For pay-per-view providers, however, the fun may just be starting.

Some industry-watchers speculate that, in the near future, the big bucks may not come from fully interactive television systems but from enhanced pay-per-view channels.

Recent tests seem to indicate that, even if the bugs were to be worked out of video-on-demand hardware, the full-service net model is too costly to deliver to subscribers on a national basis.

“There’s only one thing that will determine the rollout of the Full Service Network, and that’s determining a viable business model,” says Mark Stahlman, New Media Associates Inc. prexy.
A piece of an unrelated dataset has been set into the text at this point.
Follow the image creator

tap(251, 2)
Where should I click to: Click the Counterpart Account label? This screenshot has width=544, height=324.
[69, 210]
An ongoing test of consumer interest in pay-per-view vs. video-on-demand has yielded some startling results, according to some industry-watchers. Tele-Communications Inc., US West and AT&T have been running a test system in Denver that offers 24 channels of PPV movies (with 12 more soon to come) as well as 1,500 movies-on-demand in order to gauge which service is more popular with viewers.

The three have been tight-lipped about the test’s results. In November, it was revealed that subscribers were purchasing an average of 2.5 movies per month; a breakdown of PPV vs. video-on-demand was not given, however.
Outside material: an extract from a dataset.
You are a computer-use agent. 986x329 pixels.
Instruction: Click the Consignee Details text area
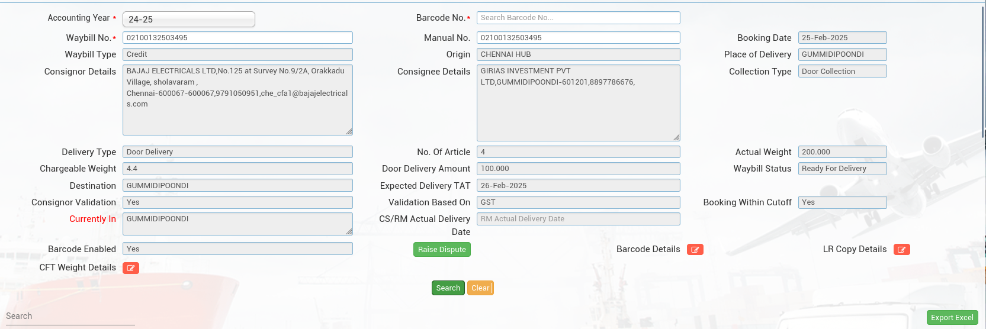tap(578, 102)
“It was our understanding that, at the end of the day, there wasn’t that much difference in buy rates (between PPV and video-on-demand). It’s a no-brainer — you put money on near video-on-demand because it’s a fraction of the cost,” says Larry Gerbrandt, a senior analyst at Paul Kagan Associates Inc.

Major multisystem operators may be doing just that.
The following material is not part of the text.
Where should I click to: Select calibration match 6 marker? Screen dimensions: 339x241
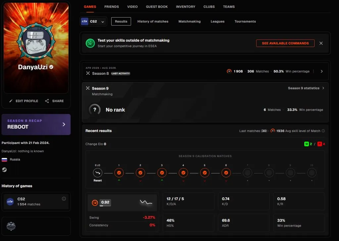point(226,173)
TCI, it seems, is now hedging its bets by concentrating on both services simultaneously. The MSO recently inked an agreement with Microsoft, the computer software developer, to test a fully interactive cable system (including video-on-demand).

At the same time, however, TCI has been readying itself to provide enhanced PPV options. According to VP of corporate communications Bob Thomson, a much-touted order of over 1 million cable boxes was for converters that merely accommodate digital compression (extra channel capability) and are not fully interactive. Such converters would allow the cable operator to send many more channels into the home, some of which would most likely be used for additional premium services, including enhanced PPV.

With fully interactive video-on-demand services a good many years away, analysts speculate that MSOs will be more likely to adopt additional PPV services in order to provide services that aren’t regulated by the Federal Communications Commission.

“Short term, this is the model,” says Gerbrandt.